== Brief ==
An exact copy of all the data is required.

Data listing Start Marker

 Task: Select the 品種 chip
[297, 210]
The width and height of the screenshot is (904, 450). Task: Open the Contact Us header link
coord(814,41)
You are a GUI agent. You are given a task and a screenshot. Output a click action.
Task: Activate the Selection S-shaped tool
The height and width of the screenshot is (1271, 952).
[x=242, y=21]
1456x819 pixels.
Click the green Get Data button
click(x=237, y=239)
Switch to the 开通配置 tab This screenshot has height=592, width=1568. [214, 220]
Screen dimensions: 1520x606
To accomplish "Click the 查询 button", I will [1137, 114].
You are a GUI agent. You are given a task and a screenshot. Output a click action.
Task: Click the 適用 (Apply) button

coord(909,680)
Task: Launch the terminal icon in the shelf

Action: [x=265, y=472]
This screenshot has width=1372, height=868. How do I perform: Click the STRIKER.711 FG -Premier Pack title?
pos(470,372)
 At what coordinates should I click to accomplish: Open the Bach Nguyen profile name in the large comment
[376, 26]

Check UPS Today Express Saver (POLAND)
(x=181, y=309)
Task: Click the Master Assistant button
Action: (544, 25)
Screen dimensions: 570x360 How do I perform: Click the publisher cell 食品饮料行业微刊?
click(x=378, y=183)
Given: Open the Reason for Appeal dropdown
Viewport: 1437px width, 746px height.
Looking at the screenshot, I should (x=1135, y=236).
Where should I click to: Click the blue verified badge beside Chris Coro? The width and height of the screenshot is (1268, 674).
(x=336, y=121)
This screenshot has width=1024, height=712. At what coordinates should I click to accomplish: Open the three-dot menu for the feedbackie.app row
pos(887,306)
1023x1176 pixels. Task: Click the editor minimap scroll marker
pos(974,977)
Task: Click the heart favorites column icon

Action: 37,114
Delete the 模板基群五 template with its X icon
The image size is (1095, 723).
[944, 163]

Data listing End Marker

== Answer to this problem ==
 Task: Select the 品種 chip
[297, 210]
The width and height of the screenshot is (904, 450). Task: Open the Contact Us header link
coord(814,41)
You are a GUI agent. You are given a task and a screenshot. Output a click action.
Task: Activate the Selection S-shaped tool
The height and width of the screenshot is (1271, 952).
[x=242, y=21]
1456x819 pixels.
Click the green Get Data button
click(x=237, y=239)
Switch to the 开通配置 tab This screenshot has height=592, width=1568. [214, 220]
Screen dimensions: 1520x606
To accomplish "Click the 查询 button", I will [1137, 114].
You are a GUI agent. You are given a task and a screenshot. Output a click action.
Task: Click the 適用 (Apply) button

coord(909,680)
Task: Launch the terminal icon in the shelf

Action: [x=265, y=472]
This screenshot has width=1372, height=868. How do I perform: Click the STRIKER.711 FG -Premier Pack title?
pos(470,372)
 At what coordinates should I click to accomplish: Open the Bach Nguyen profile name in the large comment
[376, 26]

Check UPS Today Express Saver (POLAND)
(x=181, y=309)
Task: Click the Master Assistant button
Action: (544, 25)
Screen dimensions: 570x360 How do I perform: Click the publisher cell 食品饮料行业微刊?
click(x=378, y=183)
Given: Open the Reason for Appeal dropdown
Viewport: 1437px width, 746px height.
Looking at the screenshot, I should (x=1135, y=236).
Where should I click to: Click the blue verified badge beside Chris Coro? The width and height of the screenshot is (1268, 674).
(x=336, y=121)
This screenshot has width=1024, height=712. At what coordinates should I click to accomplish: Open the three-dot menu for the feedbackie.app row
pos(887,306)
1023x1176 pixels. Task: Click the editor minimap scroll marker
pos(974,977)
Task: Click the heart favorites column icon

Action: 37,114
Delete the 模板基群五 template with its X icon
The image size is (1095, 723).
[944, 163]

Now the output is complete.